Text zu neuen, im Bereich der Medienproduktion entstehenden Profilen an Berufsbildern, produziert 2002 für das Magazin the muse apprentice guild
text alexandra reill | vienna 2002
production kanonmedia | vienna 2002
publisher august highland / the muse apprentice guild | new york city | us | 10/2002
Anmerkung: Der Text liegt ausschließlich in englischer Fassung vor:
MMD ON THE JOB
The expertise required for a multimedia development team can be split into four broad categories:
(1) business / administrative,
(2) instructional / artistic,
(3) programming / technical,
A clear definition of the new job profiles required might be helpful:
(1) Project lead / manager: Without a principal understanding of the conceptional as well as technical aspects of a multimedia production, the project manager cannot play his traditional role of being head of all organizational and financial matters. He has to take all final decisions concerning client relationship, contract interpretation and negotiation, project scheduling, as well as team leadership.
Marketing representative: A good marketing expert is indispensable for effective acquiring, sponsoring, and fundraising.
Instructional designer: In all matters of concept creation and structural content, the instructional designer is responsible for directing the systematic and technical course of project developers, graphic artists, and other team members. He controls all related work processes. If the multimedia team produces an instructional piece, he is responsible for the effectivity of the program. The specification of instructional strategies as well as the evaluation and development of assigned multimedia modules using specific authoring tools selected for the project belong to the important tasks of an instructional designer. Creativity plays an important role, but technical experience necessary for effective implementation has become a major feature for the designer.
(2) Art director: The term art director stems from the field of Public Relations. The art director evaluates and ensures that visual material is produced in consistency with the creative concept agreed upon. Questions of purpose, style and tone of the application are concerned. He always watches closely the creative process and reacts immediately to changes occurring during the phase of production.

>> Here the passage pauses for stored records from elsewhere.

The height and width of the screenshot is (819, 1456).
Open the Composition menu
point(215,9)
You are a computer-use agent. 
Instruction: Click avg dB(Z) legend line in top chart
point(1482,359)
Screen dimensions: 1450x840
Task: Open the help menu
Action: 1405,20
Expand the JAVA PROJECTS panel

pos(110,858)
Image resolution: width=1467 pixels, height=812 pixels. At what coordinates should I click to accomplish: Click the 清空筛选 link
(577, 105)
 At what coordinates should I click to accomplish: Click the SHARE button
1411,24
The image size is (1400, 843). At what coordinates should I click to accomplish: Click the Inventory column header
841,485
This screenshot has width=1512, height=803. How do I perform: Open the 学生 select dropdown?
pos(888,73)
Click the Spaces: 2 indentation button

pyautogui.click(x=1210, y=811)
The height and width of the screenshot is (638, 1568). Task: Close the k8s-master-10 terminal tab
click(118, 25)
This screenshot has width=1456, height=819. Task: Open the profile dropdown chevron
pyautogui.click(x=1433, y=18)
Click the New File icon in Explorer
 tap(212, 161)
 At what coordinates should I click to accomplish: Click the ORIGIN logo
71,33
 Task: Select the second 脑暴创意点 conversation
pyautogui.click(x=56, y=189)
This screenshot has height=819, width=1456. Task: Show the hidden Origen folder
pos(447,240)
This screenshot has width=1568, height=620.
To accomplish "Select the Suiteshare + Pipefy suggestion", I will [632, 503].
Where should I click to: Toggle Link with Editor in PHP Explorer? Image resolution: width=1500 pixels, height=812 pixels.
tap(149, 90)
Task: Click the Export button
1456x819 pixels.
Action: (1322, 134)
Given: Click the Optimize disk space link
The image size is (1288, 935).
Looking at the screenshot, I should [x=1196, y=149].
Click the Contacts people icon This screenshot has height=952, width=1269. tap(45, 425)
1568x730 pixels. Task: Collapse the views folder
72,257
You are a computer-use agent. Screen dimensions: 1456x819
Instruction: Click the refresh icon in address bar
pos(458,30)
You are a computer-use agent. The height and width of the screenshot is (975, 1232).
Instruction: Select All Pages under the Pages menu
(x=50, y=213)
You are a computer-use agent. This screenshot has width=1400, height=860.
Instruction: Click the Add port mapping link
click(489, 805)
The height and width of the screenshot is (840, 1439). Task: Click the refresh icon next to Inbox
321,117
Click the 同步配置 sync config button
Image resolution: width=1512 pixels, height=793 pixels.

Screen designer / graphic artist: The term screen designer defines in most of the cases a traditional graphic designer who has complemented his creative design skills with technical knowledge of authoring tools, graphic – related software and object – oriented programming languages used to design visual material, screen layouts, animations, in smaller productions even sounds and video. If the multimedia production includes complex design issues, the efficiency of his work can depend on the material produced by photographers, video specialists, and sound engineers. In smaller teams, the instructional designer is the screen designer.
Quality assurance specialist: “No products should leave the multimedia development organization without significant input from these guardians of quality. The quality assurance specialists should be involved early in the project so as to enable the sharing of design issues and potential areas of concern. It is sound business practice to proactively include individuals who can look for potential inconsistencies among developers and questionable instructional approaches, as well as pounce on the ‘Typo’ that no one else has found.”
mary f. and j. alan whiteside
Software engineer / programmer: Not every multimedia production needs a software engineer or even a technician, especially if an authoring systems specialist is member of the team. Nevertheless, maintaining the mmd – system as well as troubleshooting in case of technical hard – or software problems might be a work – intensive task which only a programmer might be able to fulfil.
(4) SME / reviewer : Subject matter experts are often employees of the client company. SMEs not only supply the development team with useful information on content – related subjects, they also can give enormous insight into the special needs and wishes of the target audience. They can represent a helpful guidance about effective presentational strategies.
Photographer: A photographer might play a crucial role in the multimedia production as – at the time being – the majority of visual applications is based on photo material.
Audio / video specialist: If the multimedia product shall include sophisticated audio and / or video parts, the necessary material is usually produced by film / video production companies and / or sound engineering studios. In certain cases, music needs to be composed by musicians. A professional video shooting team can have numerous members: project manager, director, author, actor / s, speaker / s, camera team, location and props manager, costume and makeup designer, sound / video editor, etc…
Client’s marketing expert: Before a product finally leaves the development team, it should be thoroughly tested. Although much of the testing is done by the team members themselves / including quality assurance specialists /, the new product should undergo a pilot – test in regard to entry – level skills, knowledge and emotional reaction of the target audience. Usually market researchers and / or the client’s organization complete this process of analysis. Corporate culture is often really different from entity to entity. An efficient development team always takes into consideration the culture of the client’s organization as well as the disposition of the target audience. Many companies have a very specific set of technical terms or stylistic conventions which the multimedia project should reflect.
An efficient multimedia product should be the result of a distinct concept implementation through the creative input of all expertise necessary. *
* Contents and all citations were found in: Mary F. and J. Alan Whiteside: The Ultimate Multimedia Handbook, edited by Jessica Keyes, McGraw-Hill 1997.